Friday, April 17, 2009

Arrived safe and sound

One of the great joys of travel for a lass like myself is shopping, especially for exotic curios for my house and for presents for friends and family. In particular I love my textiles, and will travel quite a way to visit weaving villages or places where cottage industry occurs.

But buying things means either travelling with it, or sending it home. Lugging around any extra weight is anathema to me, so it was off to the local PO to run the gauntlet of bureacracy. And in some countries this meant visiting various counters to get boxes, forms, stamps and of course the pay clerk! Guess it keeps people in jobs!

I've learnt alot about the postal services in the various countries I've visited, about how to get the best value for money, and which services not to trust. I didn't try out Indonesian or Cambodian services on the recommendations of others that they were unreliable, but my purchases sent from Thailand, Vietnam, China and Laos have all arrived home safe and sound.
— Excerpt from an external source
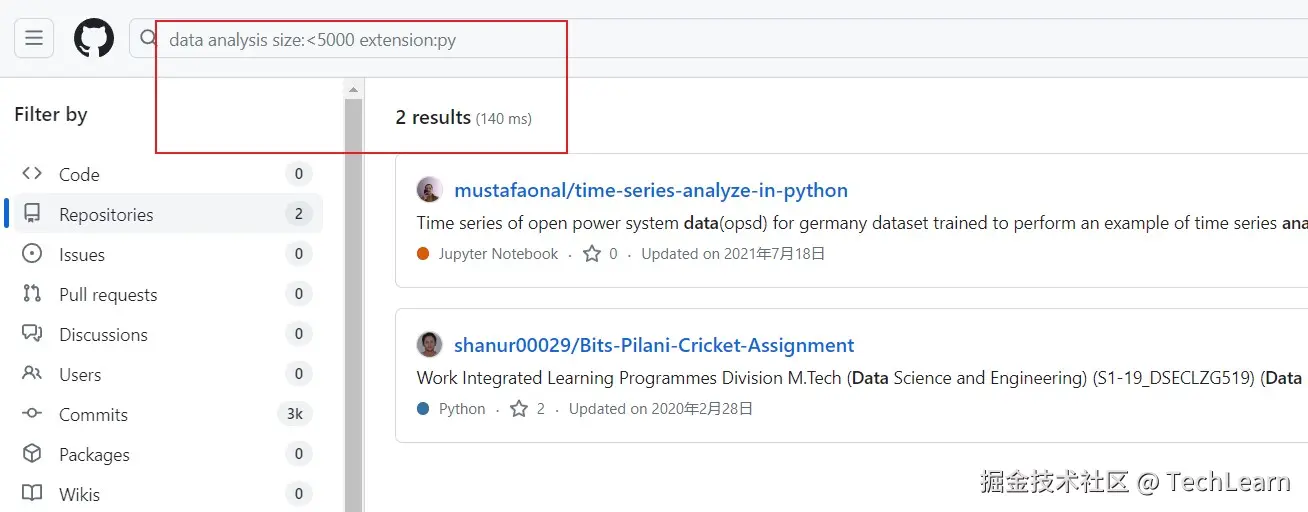Filter by Discussions
This screenshot has height=512, width=1308.
(103, 334)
I only used post offices in large cities, where an English speaking employee would be found to help me. The staff were always extremely friendly and helpful, and nothing was too difficult. I just had to hope that my purchases would arrive home.
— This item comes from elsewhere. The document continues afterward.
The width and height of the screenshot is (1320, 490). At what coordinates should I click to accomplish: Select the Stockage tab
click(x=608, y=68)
Packages from Bangkok (I used a suburban PO) arrived very quickly, with one surface/air package only taking 10 days, quite a feat when it's rare I get that service from east coast Australia to my house in regional Western Australia. The two packages from Vietnam, both sent surface mail, had arrived within a month, though I learnt the hard way that I would have saved alot of money by sending just one package instead of two. My China package also took a month, but having met a China expat enroute in Laos who had less than complimentary things to say about the service, I had been a little apprehensive whether it would arrive at all.

When I got home in February, all my packages were waiting for me, excluding the one I'd sent from Bangkok only a week previously (which arrived 3 days later) and one package from Laos. It had only been a month, and since it was surface mail and I'd been told it would take 2-3 months, I wasn't so concerned. But as March became April and April progressed, I began to get a little worried. Not that there was anything I could do...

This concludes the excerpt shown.